PROBLEM
Convert the lines between the one containing "Click plus icon beside Advanced API workflows" and the one containing "click(x=20, y=9)", inclusive, into a numbered list, omitting blank lines. Include only those lines.

GIVEN DATA
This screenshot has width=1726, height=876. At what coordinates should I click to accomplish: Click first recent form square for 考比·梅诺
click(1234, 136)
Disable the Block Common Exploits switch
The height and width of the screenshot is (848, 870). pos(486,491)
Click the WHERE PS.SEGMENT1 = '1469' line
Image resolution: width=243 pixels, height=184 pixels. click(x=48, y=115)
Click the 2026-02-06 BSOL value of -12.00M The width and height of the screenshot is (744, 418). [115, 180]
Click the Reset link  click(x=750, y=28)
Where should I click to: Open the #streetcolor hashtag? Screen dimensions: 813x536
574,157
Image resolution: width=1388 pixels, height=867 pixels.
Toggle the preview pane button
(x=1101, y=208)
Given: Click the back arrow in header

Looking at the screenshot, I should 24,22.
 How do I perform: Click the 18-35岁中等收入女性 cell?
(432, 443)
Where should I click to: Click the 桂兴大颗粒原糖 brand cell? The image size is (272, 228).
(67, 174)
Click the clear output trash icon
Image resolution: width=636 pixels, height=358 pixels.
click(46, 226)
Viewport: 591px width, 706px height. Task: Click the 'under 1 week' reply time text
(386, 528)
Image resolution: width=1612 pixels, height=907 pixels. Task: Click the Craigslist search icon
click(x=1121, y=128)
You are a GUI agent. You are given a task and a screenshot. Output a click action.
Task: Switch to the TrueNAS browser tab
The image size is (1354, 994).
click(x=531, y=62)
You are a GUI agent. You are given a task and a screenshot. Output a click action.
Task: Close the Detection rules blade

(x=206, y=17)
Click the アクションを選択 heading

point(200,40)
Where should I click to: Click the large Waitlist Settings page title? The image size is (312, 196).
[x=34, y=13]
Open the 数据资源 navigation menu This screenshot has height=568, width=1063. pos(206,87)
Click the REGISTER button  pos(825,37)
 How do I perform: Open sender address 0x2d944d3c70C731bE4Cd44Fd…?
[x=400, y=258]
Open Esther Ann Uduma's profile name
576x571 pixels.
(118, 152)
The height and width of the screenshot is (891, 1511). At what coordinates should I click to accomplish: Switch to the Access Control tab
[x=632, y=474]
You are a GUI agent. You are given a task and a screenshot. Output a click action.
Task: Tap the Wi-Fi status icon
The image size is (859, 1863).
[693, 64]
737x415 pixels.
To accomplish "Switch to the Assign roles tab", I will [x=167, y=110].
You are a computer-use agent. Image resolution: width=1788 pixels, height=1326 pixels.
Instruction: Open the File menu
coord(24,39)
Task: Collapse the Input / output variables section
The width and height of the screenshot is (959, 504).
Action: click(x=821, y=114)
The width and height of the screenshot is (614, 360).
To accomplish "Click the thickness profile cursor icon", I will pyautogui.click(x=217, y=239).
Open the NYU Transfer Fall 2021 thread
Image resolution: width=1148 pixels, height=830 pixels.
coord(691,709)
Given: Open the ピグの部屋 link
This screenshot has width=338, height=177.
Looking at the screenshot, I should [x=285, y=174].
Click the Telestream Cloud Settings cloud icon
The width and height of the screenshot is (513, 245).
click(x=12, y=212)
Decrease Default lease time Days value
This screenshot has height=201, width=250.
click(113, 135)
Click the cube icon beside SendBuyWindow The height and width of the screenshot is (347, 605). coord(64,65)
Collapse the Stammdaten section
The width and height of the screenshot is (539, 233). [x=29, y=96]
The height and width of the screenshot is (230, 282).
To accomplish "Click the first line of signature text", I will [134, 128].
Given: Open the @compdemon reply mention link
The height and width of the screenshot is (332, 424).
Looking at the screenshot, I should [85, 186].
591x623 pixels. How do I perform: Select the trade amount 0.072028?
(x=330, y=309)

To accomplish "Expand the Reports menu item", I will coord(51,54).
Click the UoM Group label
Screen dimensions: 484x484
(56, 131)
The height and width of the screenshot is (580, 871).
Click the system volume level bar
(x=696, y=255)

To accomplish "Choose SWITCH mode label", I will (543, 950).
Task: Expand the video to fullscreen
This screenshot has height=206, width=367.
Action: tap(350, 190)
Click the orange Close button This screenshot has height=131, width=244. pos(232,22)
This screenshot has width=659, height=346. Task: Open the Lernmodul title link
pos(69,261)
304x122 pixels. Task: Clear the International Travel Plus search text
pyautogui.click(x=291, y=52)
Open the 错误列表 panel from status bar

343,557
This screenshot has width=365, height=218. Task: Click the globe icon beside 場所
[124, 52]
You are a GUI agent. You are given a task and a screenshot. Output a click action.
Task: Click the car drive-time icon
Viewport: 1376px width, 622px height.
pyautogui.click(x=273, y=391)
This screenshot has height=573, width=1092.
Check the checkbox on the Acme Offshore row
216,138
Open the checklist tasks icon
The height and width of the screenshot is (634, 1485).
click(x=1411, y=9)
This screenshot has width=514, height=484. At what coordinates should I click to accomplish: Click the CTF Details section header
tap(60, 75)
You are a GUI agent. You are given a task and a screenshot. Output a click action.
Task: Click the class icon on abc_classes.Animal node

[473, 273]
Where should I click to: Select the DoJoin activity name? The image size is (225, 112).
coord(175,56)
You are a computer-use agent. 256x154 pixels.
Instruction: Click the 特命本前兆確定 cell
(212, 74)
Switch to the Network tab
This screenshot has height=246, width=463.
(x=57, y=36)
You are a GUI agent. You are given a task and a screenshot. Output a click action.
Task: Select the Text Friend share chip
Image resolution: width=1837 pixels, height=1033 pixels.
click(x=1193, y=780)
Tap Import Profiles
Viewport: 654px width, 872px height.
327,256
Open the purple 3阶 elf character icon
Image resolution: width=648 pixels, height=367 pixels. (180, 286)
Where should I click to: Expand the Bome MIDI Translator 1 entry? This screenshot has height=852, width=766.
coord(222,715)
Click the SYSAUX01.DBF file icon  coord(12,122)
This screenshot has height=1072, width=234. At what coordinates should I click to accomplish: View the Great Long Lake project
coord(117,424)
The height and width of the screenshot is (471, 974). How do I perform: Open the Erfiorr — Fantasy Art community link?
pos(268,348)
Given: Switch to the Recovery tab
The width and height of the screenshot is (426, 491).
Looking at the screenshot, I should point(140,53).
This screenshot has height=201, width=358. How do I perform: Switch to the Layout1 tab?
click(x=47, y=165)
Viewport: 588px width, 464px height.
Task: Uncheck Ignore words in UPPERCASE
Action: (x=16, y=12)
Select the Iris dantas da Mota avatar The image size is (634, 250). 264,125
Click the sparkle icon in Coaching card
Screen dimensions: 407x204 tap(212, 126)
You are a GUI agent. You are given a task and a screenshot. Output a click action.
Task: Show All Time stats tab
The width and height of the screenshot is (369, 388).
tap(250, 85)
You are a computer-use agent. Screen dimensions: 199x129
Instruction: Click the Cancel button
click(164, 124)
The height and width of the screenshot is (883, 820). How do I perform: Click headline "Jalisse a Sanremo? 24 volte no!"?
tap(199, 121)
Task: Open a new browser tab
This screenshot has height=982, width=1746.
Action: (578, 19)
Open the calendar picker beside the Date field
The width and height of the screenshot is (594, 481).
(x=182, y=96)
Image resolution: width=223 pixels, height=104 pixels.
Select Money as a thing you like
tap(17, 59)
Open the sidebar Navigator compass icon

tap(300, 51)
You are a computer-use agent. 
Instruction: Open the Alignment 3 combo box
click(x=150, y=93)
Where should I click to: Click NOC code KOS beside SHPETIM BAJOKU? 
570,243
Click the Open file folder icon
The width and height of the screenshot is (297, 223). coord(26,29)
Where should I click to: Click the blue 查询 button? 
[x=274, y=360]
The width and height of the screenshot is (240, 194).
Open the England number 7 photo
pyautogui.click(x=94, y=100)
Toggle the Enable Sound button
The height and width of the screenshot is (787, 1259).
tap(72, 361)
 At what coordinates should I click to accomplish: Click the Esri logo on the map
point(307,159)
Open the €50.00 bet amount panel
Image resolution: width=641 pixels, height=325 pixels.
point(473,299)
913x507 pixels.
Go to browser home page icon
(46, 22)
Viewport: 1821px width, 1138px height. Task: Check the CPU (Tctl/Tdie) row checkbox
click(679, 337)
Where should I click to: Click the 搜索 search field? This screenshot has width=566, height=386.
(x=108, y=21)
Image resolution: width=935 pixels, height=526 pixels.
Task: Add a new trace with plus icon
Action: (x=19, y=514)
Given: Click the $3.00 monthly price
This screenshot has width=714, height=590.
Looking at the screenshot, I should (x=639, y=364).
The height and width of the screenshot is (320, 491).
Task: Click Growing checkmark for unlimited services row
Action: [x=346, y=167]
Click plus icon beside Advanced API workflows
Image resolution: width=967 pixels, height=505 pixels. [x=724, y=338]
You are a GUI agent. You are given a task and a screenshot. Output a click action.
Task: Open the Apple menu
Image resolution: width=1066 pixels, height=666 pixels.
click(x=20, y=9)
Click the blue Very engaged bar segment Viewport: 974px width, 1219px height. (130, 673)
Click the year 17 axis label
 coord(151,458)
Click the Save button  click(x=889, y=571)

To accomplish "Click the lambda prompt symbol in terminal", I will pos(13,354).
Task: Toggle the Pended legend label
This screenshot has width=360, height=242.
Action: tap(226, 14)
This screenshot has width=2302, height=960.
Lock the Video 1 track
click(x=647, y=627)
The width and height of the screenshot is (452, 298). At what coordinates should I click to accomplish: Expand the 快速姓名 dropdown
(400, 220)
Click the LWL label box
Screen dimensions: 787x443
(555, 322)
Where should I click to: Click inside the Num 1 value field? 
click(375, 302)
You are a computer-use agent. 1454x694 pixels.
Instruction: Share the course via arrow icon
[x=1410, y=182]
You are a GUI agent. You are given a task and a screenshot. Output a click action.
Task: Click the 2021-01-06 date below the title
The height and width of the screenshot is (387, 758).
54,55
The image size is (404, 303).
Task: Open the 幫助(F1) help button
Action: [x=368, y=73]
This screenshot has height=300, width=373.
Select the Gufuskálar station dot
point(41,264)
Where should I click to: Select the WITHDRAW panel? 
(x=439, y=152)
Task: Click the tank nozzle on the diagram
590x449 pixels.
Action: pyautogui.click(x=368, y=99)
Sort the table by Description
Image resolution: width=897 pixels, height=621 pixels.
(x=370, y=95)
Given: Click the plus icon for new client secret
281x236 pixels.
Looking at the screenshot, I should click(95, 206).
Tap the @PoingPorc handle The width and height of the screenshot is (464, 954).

THE SOLUTION
1. Click plus icon beside Advanced API workflows
2. Image resolution: width=967 pixels, height=505 pixels. [x=724, y=338]
3. You are a GUI agent. You are given a task and a screenshot. Output a click action.
4. Task: Open the Apple menu
5. Image resolution: width=1066 pixels, height=666 pixels.
6. click(x=20, y=9)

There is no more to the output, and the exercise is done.